Use rewards: Tangible rewards can be used in conjunction with the previously mentioned strategies to increase their effectiveness. This would involve rewarding your child when the number of silent signals per day decreases to a pre-established goal (e.g., less than 5 per day) or when the replacement “fist clenching” behavior increases. Another intervention that involves a reward system is rewarding your child when thumb-sucking does not occur during a set interval of the day. You may choose to divide the day into 30 minute intervals or select a few segments of time during the day that include a combination of target thumb sucking times (e.g., bedtime) and times of day when she will likely be successful at not sucking her thumb (e.g., meal time). Including both good and bad times of day will keep her motivated to earn the reward and decrease her frustration which could cause her to eventually give up.

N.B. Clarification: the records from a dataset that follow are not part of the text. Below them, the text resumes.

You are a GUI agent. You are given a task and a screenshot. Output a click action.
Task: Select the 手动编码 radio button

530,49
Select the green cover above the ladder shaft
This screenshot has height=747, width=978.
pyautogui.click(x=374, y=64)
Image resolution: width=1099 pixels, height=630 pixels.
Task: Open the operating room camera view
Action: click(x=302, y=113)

Rewards can be in the form of stickers at the end of each day or tokens that can be traded in for a grand prize. In order to maximize the effectiveness of any reward system, it is important to select realistic goals and motivating rewards. It is best to start with goals that you know your child can achieve to get buy-in. Once they realize how exciting it is to reach their goal and are confident that they will earn the reward, they will be more likely to try again the next day. Gradually increase the goal by small increments each week to make it slightly more difficult to obtain the reward. If you find this strategy is ineffective, it often means you have selected an unrealistic goal or the wrong reward and a slight adjustment to the plan will put you back on track.

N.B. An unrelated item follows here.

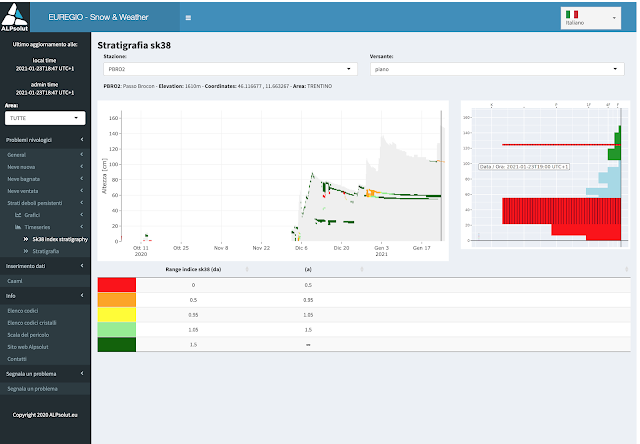Click the Timeseries bar chart icon
Screen dimensions: 640x444
pos(18,227)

Again, it is best to talk to your pediatrician and dentist to determine whether your concerns are warranted and if other interventions are necessary. Sometimes doctors recommend using special interventions or devices such as a thumb guard, bitter substances to apply on the thumb, or a glove during the night to reduce thumb sucking when it is aggressive or rigorous. Also, if you think anxiety may be a contributing factor, consider consulting with a psychologist who may be able to treat the cause of the anxiety and teach your child alternative ways to cope.
It is important to remember that habits take time to develop and will also take time to break. Eliminating behaviors are tricky and it is best to be patient, consistent, and use a “slow and steady” approach. Similarly, when you take away one behavior, another behavior often forms in its place since the initial behavior likely served an important function. As a general rule, teaching a new appropriate behavior that serves the same function as the existing behavior will always be more effective than simply eliminating the undesirable behavior altogether.